- Task directions -
Rewrite the rows below, changing "computer-use agent" to "desktop assistant" everywhere it occurs and leaving every other part unchanged.

- Data entries -
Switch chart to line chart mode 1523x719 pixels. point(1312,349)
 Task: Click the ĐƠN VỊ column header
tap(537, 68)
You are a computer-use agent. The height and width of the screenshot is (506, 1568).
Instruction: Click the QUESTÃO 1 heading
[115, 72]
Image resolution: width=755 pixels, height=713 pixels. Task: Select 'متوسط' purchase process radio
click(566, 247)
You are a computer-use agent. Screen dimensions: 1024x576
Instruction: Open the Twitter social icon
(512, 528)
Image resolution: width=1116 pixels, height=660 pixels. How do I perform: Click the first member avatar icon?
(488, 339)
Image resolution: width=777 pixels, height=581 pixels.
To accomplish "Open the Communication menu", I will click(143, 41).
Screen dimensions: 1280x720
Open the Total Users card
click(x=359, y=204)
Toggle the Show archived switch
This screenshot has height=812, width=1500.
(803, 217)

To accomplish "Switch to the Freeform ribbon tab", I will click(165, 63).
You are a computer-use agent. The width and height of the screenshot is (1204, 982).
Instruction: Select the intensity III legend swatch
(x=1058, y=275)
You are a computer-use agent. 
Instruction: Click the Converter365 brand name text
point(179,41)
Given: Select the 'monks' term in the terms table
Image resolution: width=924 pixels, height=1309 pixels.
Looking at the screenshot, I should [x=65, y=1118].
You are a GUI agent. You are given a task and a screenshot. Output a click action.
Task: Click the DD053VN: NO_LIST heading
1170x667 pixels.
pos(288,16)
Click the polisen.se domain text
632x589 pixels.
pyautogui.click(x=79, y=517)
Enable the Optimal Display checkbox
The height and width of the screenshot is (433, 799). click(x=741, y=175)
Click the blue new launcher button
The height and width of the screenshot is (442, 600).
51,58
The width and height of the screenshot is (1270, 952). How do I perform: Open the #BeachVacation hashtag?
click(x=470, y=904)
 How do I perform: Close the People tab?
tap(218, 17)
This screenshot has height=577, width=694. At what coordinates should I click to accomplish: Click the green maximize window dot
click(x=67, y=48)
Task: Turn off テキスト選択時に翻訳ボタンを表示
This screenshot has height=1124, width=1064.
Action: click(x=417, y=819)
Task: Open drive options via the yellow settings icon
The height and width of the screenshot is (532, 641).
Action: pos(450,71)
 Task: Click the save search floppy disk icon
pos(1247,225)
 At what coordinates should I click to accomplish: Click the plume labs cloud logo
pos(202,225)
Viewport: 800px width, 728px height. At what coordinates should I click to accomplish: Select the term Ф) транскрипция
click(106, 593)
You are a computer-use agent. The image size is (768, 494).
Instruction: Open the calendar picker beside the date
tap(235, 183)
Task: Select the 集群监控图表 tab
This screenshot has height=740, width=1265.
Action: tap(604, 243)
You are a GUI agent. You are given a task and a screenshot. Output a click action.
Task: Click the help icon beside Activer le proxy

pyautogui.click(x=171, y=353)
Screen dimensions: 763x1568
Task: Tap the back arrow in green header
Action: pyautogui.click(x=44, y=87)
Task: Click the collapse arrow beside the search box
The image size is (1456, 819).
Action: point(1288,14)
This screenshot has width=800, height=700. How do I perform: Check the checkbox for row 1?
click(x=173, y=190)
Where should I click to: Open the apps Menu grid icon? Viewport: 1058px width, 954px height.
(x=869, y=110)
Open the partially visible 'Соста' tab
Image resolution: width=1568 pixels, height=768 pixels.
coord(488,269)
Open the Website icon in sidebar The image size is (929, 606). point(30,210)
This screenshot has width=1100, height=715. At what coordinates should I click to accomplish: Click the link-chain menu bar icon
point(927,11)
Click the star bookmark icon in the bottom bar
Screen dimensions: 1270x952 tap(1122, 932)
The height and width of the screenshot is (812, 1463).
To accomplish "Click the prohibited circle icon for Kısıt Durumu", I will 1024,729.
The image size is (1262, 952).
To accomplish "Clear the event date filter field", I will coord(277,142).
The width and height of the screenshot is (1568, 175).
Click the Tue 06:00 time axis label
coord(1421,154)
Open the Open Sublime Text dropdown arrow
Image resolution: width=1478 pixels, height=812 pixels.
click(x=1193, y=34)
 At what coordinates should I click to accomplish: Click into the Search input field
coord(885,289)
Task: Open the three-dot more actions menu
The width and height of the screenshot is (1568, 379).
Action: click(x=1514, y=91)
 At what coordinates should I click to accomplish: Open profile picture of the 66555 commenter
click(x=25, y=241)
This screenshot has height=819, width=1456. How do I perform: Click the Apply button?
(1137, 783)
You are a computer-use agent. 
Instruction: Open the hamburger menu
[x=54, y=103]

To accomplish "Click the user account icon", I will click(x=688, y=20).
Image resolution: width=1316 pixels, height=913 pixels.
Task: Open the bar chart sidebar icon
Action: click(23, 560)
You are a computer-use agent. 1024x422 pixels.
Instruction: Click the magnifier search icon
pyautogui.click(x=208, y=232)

- Full solution -
Switch chart to line chart mode 1523x719 pixels. point(1312,349)
 Task: Click the ĐƠN VỊ column header
tap(537, 68)
You are a desktop assistant. The height and width of the screenshot is (506, 1568).
Instruction: Click the QUESTÃO 1 heading
[115, 72]
Image resolution: width=755 pixels, height=713 pixels. Task: Select 'متوسط' purchase process radio
click(566, 247)
You are a desktop assistant. Screen dimensions: 1024x576
Instruction: Open the Twitter social icon
(512, 528)
Image resolution: width=1116 pixels, height=660 pixels. How do I perform: Click the first member avatar icon?
(488, 339)
Image resolution: width=777 pixels, height=581 pixels.
To accomplish "Open the Communication menu", I will click(143, 41).
Screen dimensions: 1280x720
Open the Total Users card
click(x=359, y=204)
Toggle the Show archived switch
This screenshot has height=812, width=1500.
(803, 217)

To accomplish "Switch to the Freeform ribbon tab", I will click(165, 63).
You are a desktop assistant. The width and height of the screenshot is (1204, 982).
Instruction: Select the intensity III legend swatch
(x=1058, y=275)
You are a desktop assistant. 
Instruction: Click the Converter365 brand name text
point(179,41)
Given: Select the 'monks' term in the terms table
Image resolution: width=924 pixels, height=1309 pixels.
Looking at the screenshot, I should [x=65, y=1118].
You are a GUI agent. You are given a task and a screenshot. Output a click action.
Task: Click the DD053VN: NO_LIST heading
1170x667 pixels.
pos(288,16)
Click the polisen.se domain text
632x589 pixels.
pyautogui.click(x=79, y=517)
Enable the Optimal Display checkbox
The height and width of the screenshot is (433, 799). click(x=741, y=175)
Click the blue new launcher button
The height and width of the screenshot is (442, 600).
51,58
The width and height of the screenshot is (1270, 952). How do I perform: Open the #BeachVacation hashtag?
click(x=470, y=904)
 How do I perform: Close the People tab?
tap(218, 17)
This screenshot has height=577, width=694. At what coordinates should I click to accomplish: Click the green maximize window dot
click(x=67, y=48)
Task: Turn off テキスト選択時に翻訳ボタンを表示
This screenshot has height=1124, width=1064.
Action: click(x=417, y=819)
Task: Open drive options via the yellow settings icon
The height and width of the screenshot is (532, 641).
Action: pos(450,71)
 Task: Click the save search floppy disk icon
pos(1247,225)
 At what coordinates should I click to accomplish: Click the plume labs cloud logo
pos(202,225)
Viewport: 800px width, 728px height. At what coordinates should I click to accomplish: Select the term Ф) транскрипция
click(106, 593)
You are a desktop assistant. The image size is (768, 494).
Instruction: Open the calendar picker beside the date
tap(235, 183)
Task: Select the 集群监控图表 tab
This screenshot has height=740, width=1265.
Action: tap(604, 243)
You are a GUI agent. You are given a task and a screenshot. Output a click action.
Task: Click the help icon beside Activer le proxy

pyautogui.click(x=171, y=353)
Screen dimensions: 763x1568
Task: Tap the back arrow in green header
Action: pyautogui.click(x=44, y=87)
Task: Click the collapse arrow beside the search box
The image size is (1456, 819).
Action: point(1288,14)
This screenshot has width=800, height=700. How do I perform: Check the checkbox for row 1?
click(x=173, y=190)
Where should I click to: Open the apps Menu grid icon? Viewport: 1058px width, 954px height.
(x=869, y=110)
Open the partially visible 'Соста' tab
Image resolution: width=1568 pixels, height=768 pixels.
coord(488,269)
Open the Website icon in sidebar The image size is (929, 606). point(30,210)
This screenshot has width=1100, height=715. At what coordinates should I click to accomplish: Click the link-chain menu bar icon
point(927,11)
Click the star bookmark icon in the bottom bar
Screen dimensions: 1270x952 tap(1122, 932)
The height and width of the screenshot is (812, 1463).
To accomplish "Click the prohibited circle icon for Kısıt Durumu", I will 1024,729.
The image size is (1262, 952).
To accomplish "Clear the event date filter field", I will coord(277,142).
The width and height of the screenshot is (1568, 175).
Click the Tue 06:00 time axis label
coord(1421,154)
Open the Open Sublime Text dropdown arrow
Image resolution: width=1478 pixels, height=812 pixels.
click(x=1193, y=34)
 At what coordinates should I click to accomplish: Click into the Search input field
coord(885,289)
Task: Open the three-dot more actions menu
The width and height of the screenshot is (1568, 379).
Action: click(x=1514, y=91)
 At what coordinates should I click to accomplish: Open profile picture of the 66555 commenter
click(x=25, y=241)
This screenshot has height=819, width=1456. How do I perform: Click the Apply button?
(1137, 783)
You are a desktop assistant. 
Instruction: Open the hamburger menu
[x=54, y=103]

To accomplish "Click the user account icon", I will click(x=688, y=20).
Image resolution: width=1316 pixels, height=913 pixels.
Task: Open the bar chart sidebar icon
Action: click(23, 560)
You are a desktop assistant. 1024x422 pixels.
Instruction: Click the magnifier search icon
pyautogui.click(x=208, y=232)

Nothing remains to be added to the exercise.